Figure 19.8 – Adding a rule

In the preceding screenshot, you can see a rule that will trigger autoscaling when CPU utilization exceeds 70% over a 10-minute period. Once all conditions are met, the runtime will add another instance to the App Service. What is more, if the conditions are true after another 5 minutes (Cool down (minutes) period), the scaling-out operation will be triggered once more. This will happen if the maximum number of instances that you have set is hit.

Note

Remember that you can set more than a single rule for your application. What is more, it seems like a good idea to create a decreasing count by rule, which will remove additional instances if the load gets back to normal.

Once your rule is added, you can click Save to confirm your changes—now, your application will be scaled out anytime a rule is considered active. Before we go further, I would like to show you two more things. Look at the following screenshot:

Figure 19.9 – Scale-out panel for Azure App Service

You probably noticed two additional sections on the Scale out blade: JSON and Notify. These give you some additional options when it comes to managing a service, as outlined here:

JSON: This generates a JavaScript Object Notation (JSON) template that can be used with Azure Resource Manager (ARM) templates for automatic provisioning of your resource. It will automatically add scaling rules when a service is created.
Notify: This enables you to automatically send a notification to administrators of the resource in Azure, to notify them when something wrong happens there.

Here, you can find a JSON example that was generated for my rules:

{
    “location”: “West Europe”,
    “tags”: {},
    “properties”: {
        “name”: “handsonazure-Autoscale-889”,
        “enabled”: false,
        “predictiveAutoscalePolicy”: {
            “scaleMode”: “Disabled”
        },
        “targetResourceUri”: “…”,
        “profiles”: [
            {
                “name”: “Auto created scale condition”,
                “capacity”: {
                    “minimum”: “1”,
                    “maximum”: “1”,
                    “default”: “1”
                },
                “rules”: [
                    {
                        “scaleAction”: {
                            “direction”: “Increase”,
                            “type”: “ChangeCount”,
                            “value”: “1”,
                            “cooldown”: “PT5M”
                        },
                        “metricTrigger”: {
                            “metricName”: “CpuPercentage”,
                            “metricNamespace”: “microsoft.web/serverfarms”,
                            “metricResourceUri”: …
                        }
                    }
                ]
            }
        ],
        “notifications”: [],
        “targetResourceLocation”: “West Europe”
    },
    “id”: “…”
    “name”: “handsonazure-Autoscale-889”,
    “type”: “Microsoft.Insights/autoscaleSettings”
}

As you can see, it can easily be adjusted to your needs and put in your code repository for further use and automation.

With the topic of scaling Azure App Service complete, let’s now extend our knowledge and see how we can work with Azure Functions in terms of changing the number of working instances.

Data block:

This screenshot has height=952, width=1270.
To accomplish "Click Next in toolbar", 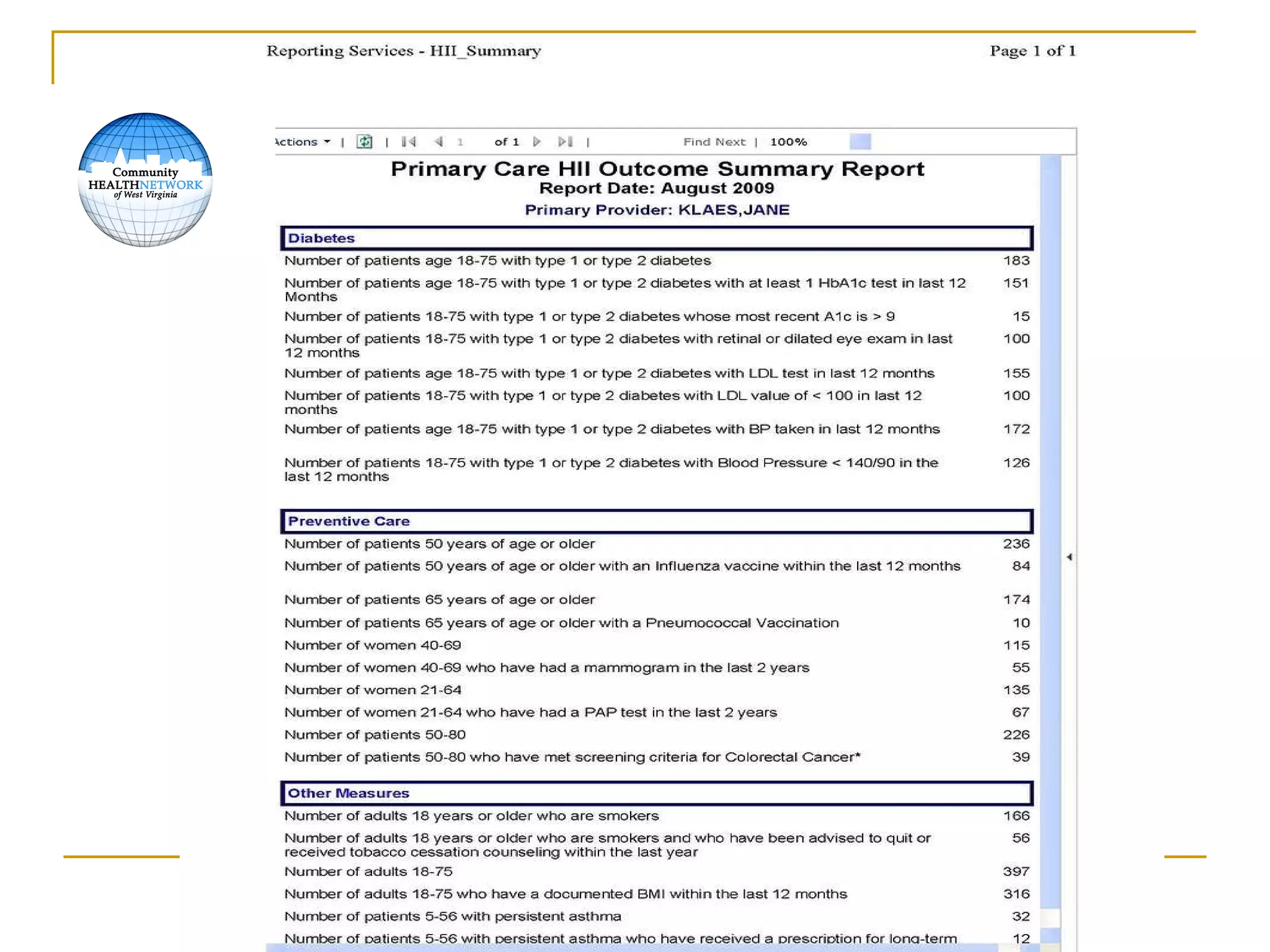I will pyautogui.click(x=732, y=142).
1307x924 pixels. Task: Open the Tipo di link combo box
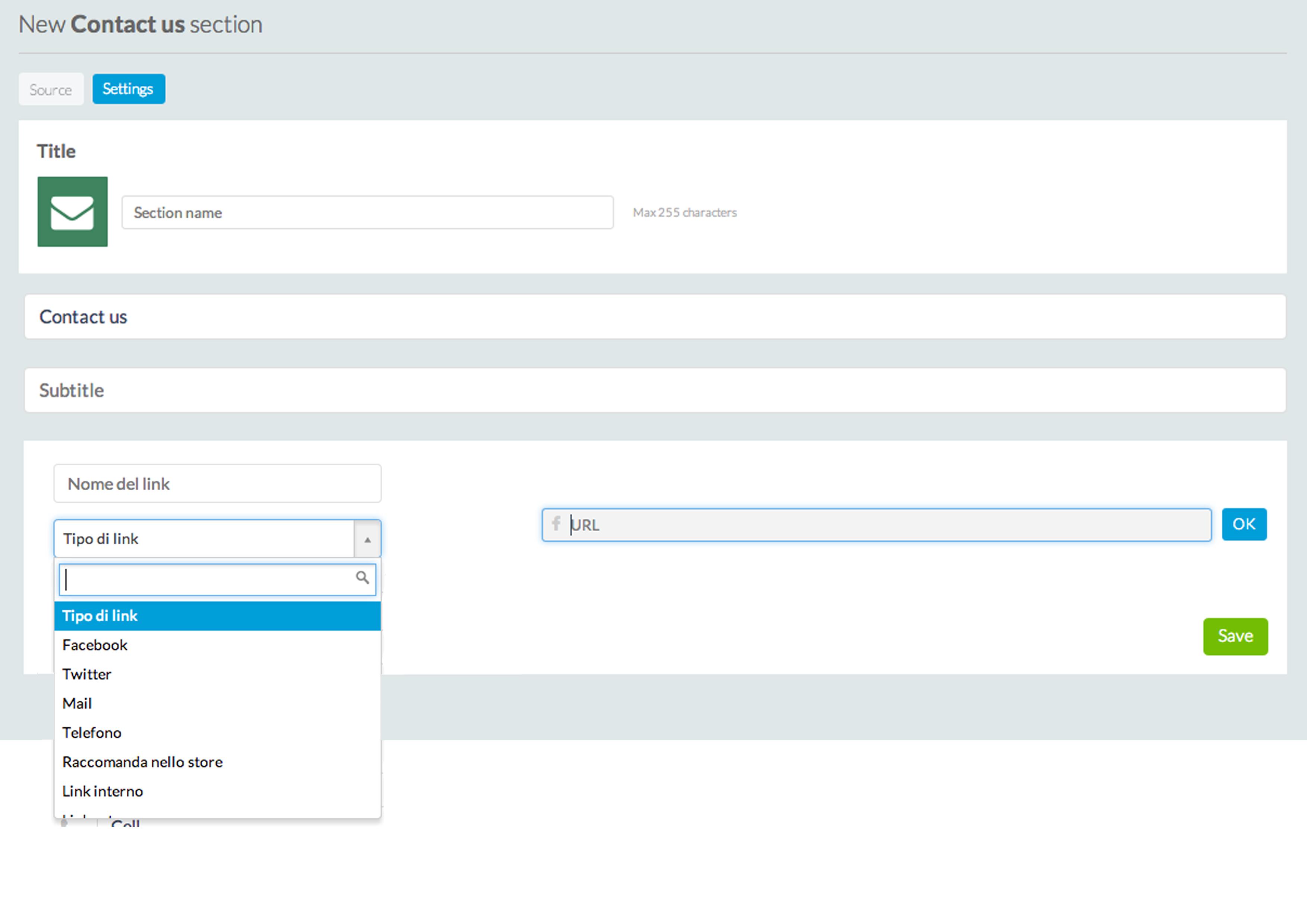click(x=204, y=539)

Exercise task 1:
Copy out everything in the Azure autoscaling excerpt from "Notify: This enables" down to "wrong happens there.".
Exercise task 2:
Pick up the Azure autoscaling excerpt where it stops and continue writing it.

Right answer 1:
Notify: This enables you to automatically send a notification to administrators of the resource in Azure, to notify them when something wrong happens there.

Right answer 2:
Scaling Azure Functions

When using PaaS services, you can configure how your application will behave when CPU utilization hits the maximum allowed value, or the number of requests exceeds the threshold. However, Azure offers services in other models—one of the most interesting is serverless architecture, which abstracts control even more in favor of easier configuration, minimum maintenance, and the ability to focus on delivering a business value.

In this section, you will see the differences between Azure App Service and Azure Functions when it comes to scaling, both from a technical and conceptual point of view.

Scaling serverless applications

When you are using serverless services (such as Azure Functions, Azure Cosmos DB, or Azure Event Grid), you have limited options when it comes to configuring the feature. Here are some examples:

In Azure Functions, you rely on the pricing model (consumption plan versus App Service plan).
In Azure Cosmos DB, you modify the number of RUs.
In Azure Event Grid, you have no way of defining how the service will scale.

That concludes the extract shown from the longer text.